"Tiroler Tageszeitung" Kommentar: "Der Tanz auf der Titanic" (Von WOLFGANG SABLATNIG)

Ausgabe vom 6. März 2009

Innsbruck (OTS) - Die Industrie warnt vor einem Kollaps. Lehrervertreter und Politik wälzen derweil Luxusprobleme.
Ja, liebe Lehrer, volles Verständnis für das Nein zur Mehrarbeit. Es gibt aber tatsächlich Menschen, die derzeit gerne mehr arbeiten würden. Die Arbeitslosen, die von Kurzarbeit Betroffenen, die, deren Job wackelt.

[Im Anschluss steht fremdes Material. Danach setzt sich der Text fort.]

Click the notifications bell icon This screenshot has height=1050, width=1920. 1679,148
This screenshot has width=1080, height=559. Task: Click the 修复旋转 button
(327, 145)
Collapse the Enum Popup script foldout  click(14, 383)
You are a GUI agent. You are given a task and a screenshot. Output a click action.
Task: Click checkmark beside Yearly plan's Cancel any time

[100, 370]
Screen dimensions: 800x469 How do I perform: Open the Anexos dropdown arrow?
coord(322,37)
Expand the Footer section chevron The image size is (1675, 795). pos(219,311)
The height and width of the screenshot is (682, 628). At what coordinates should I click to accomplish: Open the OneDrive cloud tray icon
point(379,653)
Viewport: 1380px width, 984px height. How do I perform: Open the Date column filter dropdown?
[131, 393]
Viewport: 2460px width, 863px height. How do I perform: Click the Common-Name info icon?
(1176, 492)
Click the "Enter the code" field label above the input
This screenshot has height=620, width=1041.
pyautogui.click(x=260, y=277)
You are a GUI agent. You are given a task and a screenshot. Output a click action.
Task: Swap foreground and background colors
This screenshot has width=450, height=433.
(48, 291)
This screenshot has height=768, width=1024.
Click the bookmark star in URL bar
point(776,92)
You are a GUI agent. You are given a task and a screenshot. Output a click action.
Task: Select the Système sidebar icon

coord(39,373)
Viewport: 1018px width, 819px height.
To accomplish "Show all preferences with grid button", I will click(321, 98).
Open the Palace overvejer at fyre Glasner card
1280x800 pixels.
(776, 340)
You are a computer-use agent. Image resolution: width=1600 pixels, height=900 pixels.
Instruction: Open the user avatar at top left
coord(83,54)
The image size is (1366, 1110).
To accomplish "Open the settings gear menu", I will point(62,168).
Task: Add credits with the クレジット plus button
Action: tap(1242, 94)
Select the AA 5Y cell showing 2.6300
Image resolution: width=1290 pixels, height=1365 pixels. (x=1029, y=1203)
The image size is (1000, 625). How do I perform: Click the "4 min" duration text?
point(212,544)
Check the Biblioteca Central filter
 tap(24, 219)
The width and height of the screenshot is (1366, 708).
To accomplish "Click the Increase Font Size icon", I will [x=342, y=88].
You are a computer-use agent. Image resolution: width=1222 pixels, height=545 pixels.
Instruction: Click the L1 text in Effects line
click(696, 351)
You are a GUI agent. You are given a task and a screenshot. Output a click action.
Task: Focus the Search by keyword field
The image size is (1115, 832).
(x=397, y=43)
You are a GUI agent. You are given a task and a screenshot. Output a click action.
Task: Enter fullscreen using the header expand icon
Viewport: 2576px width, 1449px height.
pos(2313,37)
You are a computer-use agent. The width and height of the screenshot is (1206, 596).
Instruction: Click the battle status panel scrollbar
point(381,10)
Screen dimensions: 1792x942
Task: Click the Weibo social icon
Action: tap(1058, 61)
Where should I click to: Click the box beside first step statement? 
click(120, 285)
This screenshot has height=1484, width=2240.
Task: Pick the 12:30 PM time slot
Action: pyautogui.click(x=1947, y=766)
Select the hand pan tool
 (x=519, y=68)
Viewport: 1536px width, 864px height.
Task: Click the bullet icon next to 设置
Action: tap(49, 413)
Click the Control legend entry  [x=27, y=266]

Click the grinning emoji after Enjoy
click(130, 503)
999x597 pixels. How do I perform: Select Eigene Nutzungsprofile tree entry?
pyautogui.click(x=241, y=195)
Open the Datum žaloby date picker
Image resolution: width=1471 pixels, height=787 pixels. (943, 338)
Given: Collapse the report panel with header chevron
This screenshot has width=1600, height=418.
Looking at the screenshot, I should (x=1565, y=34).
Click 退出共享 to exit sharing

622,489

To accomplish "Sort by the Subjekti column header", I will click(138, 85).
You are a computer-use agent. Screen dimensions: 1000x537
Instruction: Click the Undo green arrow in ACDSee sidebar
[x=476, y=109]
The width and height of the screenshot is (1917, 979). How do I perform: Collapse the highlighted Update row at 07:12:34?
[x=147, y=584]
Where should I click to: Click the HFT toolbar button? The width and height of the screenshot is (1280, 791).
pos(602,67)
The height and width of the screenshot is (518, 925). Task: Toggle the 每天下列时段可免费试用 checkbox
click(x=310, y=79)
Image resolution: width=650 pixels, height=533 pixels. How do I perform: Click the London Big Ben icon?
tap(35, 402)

So gesehen wälzen die Lehrer ein Luxusproblem. Dieser Vorwurf gebührt aber nicht ihnen allein, sondern auch allen anderen, die so verbissen über Lehrer-Arbeitszeit und Bildungsbudget streiten. Da kommen aus dem Unterrichtsressort täglich neue Zahlen, wie viel Geld die rote Ministerin Claudia Schmied braucht, um die Bildungsreformen fortsetzen zu können. Da wirft der schwarze Finanzminister Josef Pröll seiner Kollegin mangelnde "Krisenfestigkeit" vor. Ein konstruktiver Umgangston - geschweige denn ein Kuschelkurs - schaut anders aus.
Lange hat Pröll nicht mehr Zeit. Angesichts der Krise darf er derzeit vermutlich sogar auf ein gewisses Verständnis für harte Einschnitte hoffen. Je mehr sein Sparbudget aber zerredet wird, desto mehr wird dieses Verständnis schrumpfen. In der Justiz regt sich bereits Unmut, auch im Innenressort machen Gerüchte über Sparmaßnahmen die Runde. Pröll will aber noch fast sieben Wochen warten, bis er am 21. April bei der Budgetrede mit der vollen Wahrheit herausrücken will. Wetten, dass bis dorthin noch so viele Details an die Öffentlichkeit durchsickern werden, dass von Prölls Budget nur ein Zerrbild bleibt. Freuen können sich darüber nur die Bewohner des geschützten Sektors. Sie werden so lange noch ignorieren können, dass der Tanz auf der Titanic zu Ende ist.